SAS/STAT regression procedures can produce many other specialized diagnostic statistics, including the following:

  • collinearity diagnostics to measure how strongly regressors are related to other regressors and how this affects the stability and variance of the estimates (REG)

  • influence diagnostics to measure how each individual observation contributes to determining the parameter estimates, the SSE, and the fitted values (LOGISTIC, MIXED, REG, RSREG)

  • lack-of-fit diagnostics that measure the lack of fit of the regression model by comparing the error variance estimate to another pure error variance that is not dependent on the form of the model (CATMOD, PROBIT, RSREG)

  • diagnostic scatter plots that check the fit of the model and highlighted scatter plots that identify particular observations or groups of observations (REG)

  • predicted and residual values, and confidence intervals for the mean and for an individual value (GLM, LOGISTIC, REG)

  • time series diagnostics for equally spaced time series data that measure how much errors might be related across neighboring observations. These diagnostics can also measure functional goodness of fit for data that are sorted by regressor or response variables (REG, SAS/ETS procedures).
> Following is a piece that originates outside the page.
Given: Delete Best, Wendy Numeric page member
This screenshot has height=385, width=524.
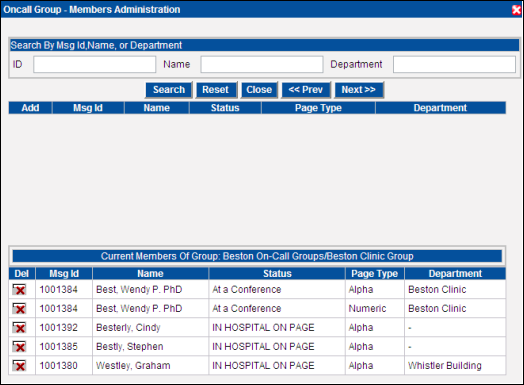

Many SAS/STAT procedures produce general and specialized statistical graphics through ODS Graphics to diagnose the fit of the model and the model-data agreement, and to highlight observations that are influential on the analysis. Figure 4.2 and Figure 4.3, for example, are two of the ODS statistical graphs produced by the REG procedure by default for the simple linear regression model. For general information about ODS Graphics, see Chapter 21, Statistical Graphics Using ODS. For specific information about the ODS statistical graphs available with a SAS/STAT procedure, see the PLOTS option in the "Syntax" section for the PROC statement and the "ODS Table Names" section in the "Details" section of the individual procedure documentation.